Q. I have 2 credit cards right now, one with a balance and one without.  I frequently get credit offers for 0-interest for 12 months, and I’m thinking about transferring my balance to a new card.  I figure I’ll save about $30 a month in interest charges.  Is there a downside to doing this?

A. The answer depends on how long you were going to take to pay-off the balance on your current credit card, whether or not the new card has a balance transfer fee, and what you plan to do with the old credit card when you pay it off. 

I’d encourage you to read the terms carefully before you decide anything. Start by finding out if you will be charged a balance transfer fee. Some cards carry a balance transfer fee as high as 5%, while others do not charge any fees at all.  If the new card has a balance transfer fee, this will be charged on your first billing statement after you transfer the balance.  Does this fee negate any interest you might be saving when you transfer the balance?

Let’s say your current credit card has a balance of $2500, and the new card has a balance transfer fee of 5%.  In this scenario, you will pay a $125 fee.  This is still less than the $30 a month in interest you are paying, assuming you planned to pay off the card over the course of the next year.  However, if you had planned to pay the card off over the next 4 months, you would not save any money, so it doesn’t make sense to move forward with the balance transfer.

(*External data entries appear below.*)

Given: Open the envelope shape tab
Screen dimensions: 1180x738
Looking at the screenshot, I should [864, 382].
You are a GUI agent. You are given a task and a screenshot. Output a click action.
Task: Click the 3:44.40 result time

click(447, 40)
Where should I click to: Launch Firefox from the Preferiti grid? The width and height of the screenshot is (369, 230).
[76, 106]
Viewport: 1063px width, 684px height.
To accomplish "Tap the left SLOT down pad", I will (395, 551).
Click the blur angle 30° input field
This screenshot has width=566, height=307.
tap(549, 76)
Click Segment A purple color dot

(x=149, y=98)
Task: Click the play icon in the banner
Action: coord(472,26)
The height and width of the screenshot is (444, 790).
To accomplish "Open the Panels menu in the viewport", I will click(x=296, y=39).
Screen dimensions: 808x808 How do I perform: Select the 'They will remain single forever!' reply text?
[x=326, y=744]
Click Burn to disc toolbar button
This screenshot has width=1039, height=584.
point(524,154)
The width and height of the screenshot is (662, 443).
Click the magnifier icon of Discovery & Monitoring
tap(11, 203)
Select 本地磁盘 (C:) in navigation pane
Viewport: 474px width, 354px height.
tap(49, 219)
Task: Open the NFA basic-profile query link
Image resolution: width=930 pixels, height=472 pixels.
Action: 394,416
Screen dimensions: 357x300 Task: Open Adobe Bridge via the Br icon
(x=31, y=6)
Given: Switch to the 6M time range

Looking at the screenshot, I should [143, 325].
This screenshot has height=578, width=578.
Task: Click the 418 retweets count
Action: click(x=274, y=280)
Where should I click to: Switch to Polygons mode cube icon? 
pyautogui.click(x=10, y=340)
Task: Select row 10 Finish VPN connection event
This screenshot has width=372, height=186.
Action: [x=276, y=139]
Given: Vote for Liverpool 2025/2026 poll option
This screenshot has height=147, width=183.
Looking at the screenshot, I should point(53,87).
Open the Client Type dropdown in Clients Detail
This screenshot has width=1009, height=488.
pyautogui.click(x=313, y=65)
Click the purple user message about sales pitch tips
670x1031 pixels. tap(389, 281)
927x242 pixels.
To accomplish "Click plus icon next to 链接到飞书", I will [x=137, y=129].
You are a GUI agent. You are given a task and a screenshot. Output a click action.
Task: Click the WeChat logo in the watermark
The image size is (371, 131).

Next, you must also consider what you will do with your other card if you pay it off with the balance transfer. If you continue to make purchases with it, then you will not get yourself out of debt, and again, you will end up negating any extra savings you might enjoy with the new card.  If you choose to open the new credit card with your balance transfer, then I’d advise you to cut up the old one.

In so doing, you won’t be closing the account, which would affect your credit score, but instead you are ensuring you will not go further in debt.  If you are concerned about destroying the credit card, put it in a bowl of water and freeze it.  You cannot microwave the frozen card or you will destroy it, so this keeps you from making impulse purchases.  In a few months, when you realize you do not need the card, you may be ready to destroy it.

Ultimately, if you use the new card as an opportunity to stop paying interest and pay off the old one, this would probably be a good financial move.  Still, if you are going to play the credit card game, you need to be careful.  Look at the whole picture, be honest with yourself, and then make sure that the end result of whatever you decide will be in your best financial interest.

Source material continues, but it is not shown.